Moktar Belmoktar was the mastermind behind an attack in January on a natural gas facility in Algeria that killed dozens of foreigners including several Americans.

NOUAKCHOTT, Mauritania (AP) — The one-eyed terror leader Moktar Belmoktar, considered by many to be the most dangerous man in the Sahara, is now officially joining forces with a Mali-basedjihadist group and vowing to support Islamists in Egypt, according to a statement posted Thursday.

The announcement of the alliance known as “the Mourabitounes” formalizes an emerging union between Belmoktar’s followers and the group known as MUJAO, or Movement for Oneness and Jihad in West Africa. Their comments were carried by the Nouakchott Information Agency, a Mauritanian site previously used by Belmoktar to convey messages.

The two groups said they had decided “to confront the Zionist campaign against Islam and Muslims” by uniting jihadists from the Nile to the Atlantic, spanning all of North Africa. They also spoke of their desire to target French interests in retaliation for the French-led military intervention of Mali.

The militants also urged fellow jihadists to “cooperate against the secular forces who reject all that is Islamist and who have forced the eviction of our Muslim brothers in Egypt.”

Egypt’s Mohammed Morsi, an Islamist who became the country’s first freely elected president, was unseated in a July 3 coup.

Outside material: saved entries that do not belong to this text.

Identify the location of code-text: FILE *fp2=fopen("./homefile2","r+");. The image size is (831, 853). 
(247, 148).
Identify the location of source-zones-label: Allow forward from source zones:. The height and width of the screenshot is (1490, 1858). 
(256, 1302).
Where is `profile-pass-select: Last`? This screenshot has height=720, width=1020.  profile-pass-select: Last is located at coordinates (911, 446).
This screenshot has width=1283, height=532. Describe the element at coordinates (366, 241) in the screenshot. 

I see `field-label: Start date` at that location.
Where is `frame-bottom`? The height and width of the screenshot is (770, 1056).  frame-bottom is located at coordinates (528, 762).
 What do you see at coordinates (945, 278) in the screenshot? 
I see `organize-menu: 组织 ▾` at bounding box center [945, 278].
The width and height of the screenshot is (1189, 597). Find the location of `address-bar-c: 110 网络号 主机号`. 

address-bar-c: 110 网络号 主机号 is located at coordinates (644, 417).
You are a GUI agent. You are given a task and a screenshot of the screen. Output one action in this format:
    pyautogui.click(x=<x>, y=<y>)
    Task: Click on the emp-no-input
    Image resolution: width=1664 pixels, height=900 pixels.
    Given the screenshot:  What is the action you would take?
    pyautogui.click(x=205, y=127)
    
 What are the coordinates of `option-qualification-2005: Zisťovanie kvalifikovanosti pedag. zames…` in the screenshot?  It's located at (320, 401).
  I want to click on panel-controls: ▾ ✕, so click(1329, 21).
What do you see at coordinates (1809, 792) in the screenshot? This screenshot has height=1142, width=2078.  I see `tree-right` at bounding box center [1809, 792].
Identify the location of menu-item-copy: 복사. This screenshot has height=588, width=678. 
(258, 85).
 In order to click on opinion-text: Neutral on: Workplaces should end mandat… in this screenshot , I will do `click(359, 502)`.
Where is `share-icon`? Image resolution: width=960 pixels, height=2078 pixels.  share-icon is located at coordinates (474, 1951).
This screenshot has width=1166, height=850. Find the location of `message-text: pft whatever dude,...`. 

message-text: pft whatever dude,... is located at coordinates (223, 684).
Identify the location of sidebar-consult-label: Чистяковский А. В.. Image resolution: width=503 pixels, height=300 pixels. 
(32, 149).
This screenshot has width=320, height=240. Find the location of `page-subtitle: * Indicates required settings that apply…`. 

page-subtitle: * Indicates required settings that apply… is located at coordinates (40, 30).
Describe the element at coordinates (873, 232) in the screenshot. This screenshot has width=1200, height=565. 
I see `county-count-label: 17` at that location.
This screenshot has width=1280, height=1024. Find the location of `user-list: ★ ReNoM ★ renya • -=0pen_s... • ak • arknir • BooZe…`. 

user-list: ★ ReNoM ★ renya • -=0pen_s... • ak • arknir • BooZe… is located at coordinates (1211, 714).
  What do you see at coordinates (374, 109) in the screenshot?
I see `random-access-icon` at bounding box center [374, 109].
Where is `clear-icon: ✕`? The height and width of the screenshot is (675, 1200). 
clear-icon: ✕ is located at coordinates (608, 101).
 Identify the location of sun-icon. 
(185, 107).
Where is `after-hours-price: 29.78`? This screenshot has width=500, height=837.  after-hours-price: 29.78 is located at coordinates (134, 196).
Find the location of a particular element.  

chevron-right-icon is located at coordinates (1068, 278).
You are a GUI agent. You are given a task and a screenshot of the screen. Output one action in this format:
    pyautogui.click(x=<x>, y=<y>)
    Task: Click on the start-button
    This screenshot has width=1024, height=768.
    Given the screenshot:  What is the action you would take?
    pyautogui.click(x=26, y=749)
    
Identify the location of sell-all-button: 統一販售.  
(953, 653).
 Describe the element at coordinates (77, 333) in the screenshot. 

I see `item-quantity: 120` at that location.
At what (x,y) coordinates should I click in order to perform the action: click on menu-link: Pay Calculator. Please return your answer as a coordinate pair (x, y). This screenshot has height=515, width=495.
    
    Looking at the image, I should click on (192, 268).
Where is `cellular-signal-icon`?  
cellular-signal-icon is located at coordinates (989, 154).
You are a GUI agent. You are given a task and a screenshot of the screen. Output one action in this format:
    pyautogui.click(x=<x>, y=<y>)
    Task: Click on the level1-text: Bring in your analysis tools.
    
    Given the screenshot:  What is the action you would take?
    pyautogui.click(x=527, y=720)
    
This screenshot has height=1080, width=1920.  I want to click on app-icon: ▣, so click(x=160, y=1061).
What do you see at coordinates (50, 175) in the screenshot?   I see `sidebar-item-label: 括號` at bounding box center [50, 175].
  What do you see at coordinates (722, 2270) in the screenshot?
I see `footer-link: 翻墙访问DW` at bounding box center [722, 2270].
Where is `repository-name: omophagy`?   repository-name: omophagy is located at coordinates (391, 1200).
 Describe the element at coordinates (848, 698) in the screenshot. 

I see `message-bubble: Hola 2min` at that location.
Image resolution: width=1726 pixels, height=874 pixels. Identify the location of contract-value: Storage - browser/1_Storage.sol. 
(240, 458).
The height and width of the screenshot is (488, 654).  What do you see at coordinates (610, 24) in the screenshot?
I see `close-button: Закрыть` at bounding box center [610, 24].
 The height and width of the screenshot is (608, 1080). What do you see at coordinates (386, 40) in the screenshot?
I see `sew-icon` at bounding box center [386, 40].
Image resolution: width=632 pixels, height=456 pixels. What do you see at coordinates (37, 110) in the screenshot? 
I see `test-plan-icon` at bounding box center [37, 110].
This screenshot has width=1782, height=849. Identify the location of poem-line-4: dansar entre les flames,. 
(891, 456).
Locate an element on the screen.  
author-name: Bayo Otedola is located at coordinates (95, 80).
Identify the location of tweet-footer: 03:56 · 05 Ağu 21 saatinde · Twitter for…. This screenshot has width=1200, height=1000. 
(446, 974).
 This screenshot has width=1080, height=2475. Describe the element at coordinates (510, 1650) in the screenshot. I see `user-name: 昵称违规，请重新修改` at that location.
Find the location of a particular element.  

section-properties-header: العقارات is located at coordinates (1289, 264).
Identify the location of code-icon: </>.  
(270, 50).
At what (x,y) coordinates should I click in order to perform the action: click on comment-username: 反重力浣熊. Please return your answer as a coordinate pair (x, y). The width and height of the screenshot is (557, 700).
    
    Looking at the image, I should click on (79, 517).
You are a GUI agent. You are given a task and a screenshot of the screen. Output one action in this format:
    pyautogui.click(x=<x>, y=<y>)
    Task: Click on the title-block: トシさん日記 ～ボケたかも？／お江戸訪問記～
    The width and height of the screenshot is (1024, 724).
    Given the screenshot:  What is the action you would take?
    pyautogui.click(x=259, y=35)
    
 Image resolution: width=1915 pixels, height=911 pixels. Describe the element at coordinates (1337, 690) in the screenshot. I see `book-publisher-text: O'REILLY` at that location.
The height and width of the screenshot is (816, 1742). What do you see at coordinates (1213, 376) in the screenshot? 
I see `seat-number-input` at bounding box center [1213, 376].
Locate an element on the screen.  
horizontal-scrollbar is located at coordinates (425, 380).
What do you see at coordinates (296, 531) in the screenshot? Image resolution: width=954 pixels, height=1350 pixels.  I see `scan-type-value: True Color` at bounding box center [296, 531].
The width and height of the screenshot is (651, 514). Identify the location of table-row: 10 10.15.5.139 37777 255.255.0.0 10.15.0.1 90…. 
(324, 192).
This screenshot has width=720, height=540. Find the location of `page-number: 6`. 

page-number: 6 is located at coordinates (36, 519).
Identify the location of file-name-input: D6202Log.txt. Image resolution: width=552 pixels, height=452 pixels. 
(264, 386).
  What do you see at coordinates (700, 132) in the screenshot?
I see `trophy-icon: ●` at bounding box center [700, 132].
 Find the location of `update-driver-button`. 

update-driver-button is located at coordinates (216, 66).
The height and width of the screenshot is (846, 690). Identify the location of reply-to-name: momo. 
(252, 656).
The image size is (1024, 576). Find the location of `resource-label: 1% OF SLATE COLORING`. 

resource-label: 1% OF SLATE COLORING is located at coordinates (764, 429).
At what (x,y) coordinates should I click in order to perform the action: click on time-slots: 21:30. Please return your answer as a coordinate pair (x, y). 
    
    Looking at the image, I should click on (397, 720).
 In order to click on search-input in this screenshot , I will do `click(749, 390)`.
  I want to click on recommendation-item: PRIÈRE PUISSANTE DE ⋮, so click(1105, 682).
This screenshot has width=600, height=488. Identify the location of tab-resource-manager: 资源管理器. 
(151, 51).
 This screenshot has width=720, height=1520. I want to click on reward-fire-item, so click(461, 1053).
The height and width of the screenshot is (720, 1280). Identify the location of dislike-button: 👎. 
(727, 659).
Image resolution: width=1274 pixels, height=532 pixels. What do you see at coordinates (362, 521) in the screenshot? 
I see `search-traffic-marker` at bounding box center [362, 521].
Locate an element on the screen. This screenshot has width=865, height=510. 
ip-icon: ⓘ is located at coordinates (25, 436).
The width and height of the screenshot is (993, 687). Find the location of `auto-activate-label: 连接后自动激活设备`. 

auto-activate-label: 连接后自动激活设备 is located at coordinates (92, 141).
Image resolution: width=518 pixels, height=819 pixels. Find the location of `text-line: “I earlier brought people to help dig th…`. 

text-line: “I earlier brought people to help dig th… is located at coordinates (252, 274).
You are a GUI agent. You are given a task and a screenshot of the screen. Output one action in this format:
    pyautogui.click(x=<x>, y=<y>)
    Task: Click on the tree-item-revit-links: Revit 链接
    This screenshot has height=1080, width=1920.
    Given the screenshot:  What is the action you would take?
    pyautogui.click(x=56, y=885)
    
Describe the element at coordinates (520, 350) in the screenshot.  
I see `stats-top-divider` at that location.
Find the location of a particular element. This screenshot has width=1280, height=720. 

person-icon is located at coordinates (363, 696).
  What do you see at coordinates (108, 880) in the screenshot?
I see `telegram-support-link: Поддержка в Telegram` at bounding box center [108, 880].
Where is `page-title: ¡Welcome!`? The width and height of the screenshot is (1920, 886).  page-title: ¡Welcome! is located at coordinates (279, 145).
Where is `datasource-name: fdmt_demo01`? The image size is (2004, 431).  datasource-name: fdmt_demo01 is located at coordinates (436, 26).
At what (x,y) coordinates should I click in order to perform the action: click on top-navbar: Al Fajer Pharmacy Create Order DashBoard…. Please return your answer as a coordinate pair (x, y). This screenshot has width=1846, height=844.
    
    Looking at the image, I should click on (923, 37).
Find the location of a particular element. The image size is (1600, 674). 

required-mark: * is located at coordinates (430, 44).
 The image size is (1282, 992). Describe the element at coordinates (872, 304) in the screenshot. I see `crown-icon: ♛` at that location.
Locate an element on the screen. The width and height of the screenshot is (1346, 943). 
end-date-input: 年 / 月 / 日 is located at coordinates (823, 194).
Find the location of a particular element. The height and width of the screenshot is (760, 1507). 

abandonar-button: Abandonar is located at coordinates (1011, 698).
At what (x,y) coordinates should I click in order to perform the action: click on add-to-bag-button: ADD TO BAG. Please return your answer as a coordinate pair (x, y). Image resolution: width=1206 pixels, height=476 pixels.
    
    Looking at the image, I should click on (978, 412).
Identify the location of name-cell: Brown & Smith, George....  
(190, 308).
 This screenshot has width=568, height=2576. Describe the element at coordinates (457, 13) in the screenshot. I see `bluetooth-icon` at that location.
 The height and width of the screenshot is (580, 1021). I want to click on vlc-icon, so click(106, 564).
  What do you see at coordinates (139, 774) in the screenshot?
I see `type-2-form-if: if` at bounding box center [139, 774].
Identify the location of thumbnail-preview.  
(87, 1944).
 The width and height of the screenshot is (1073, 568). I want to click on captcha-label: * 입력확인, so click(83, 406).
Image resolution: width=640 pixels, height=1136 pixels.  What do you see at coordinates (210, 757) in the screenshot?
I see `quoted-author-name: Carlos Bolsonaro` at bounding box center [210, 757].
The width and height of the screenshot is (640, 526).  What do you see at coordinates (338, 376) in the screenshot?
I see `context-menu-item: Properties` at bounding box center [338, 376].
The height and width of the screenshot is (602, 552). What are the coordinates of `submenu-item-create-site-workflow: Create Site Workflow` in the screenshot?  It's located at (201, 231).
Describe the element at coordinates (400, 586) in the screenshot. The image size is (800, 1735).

Belmoktar, an Algerian believed to be in his 40s, is best known for masterminding the January attack on a natural gas plant in southeastern Algeria in retaliation for the French-led military intervention in Mali.

In the attack and in the subsequent rescue attempt, some three dozen foreigners were killed inside the complex. Belmoktar claimed responsibility within hours, immediately catapulting him into the ranks of international terrorists.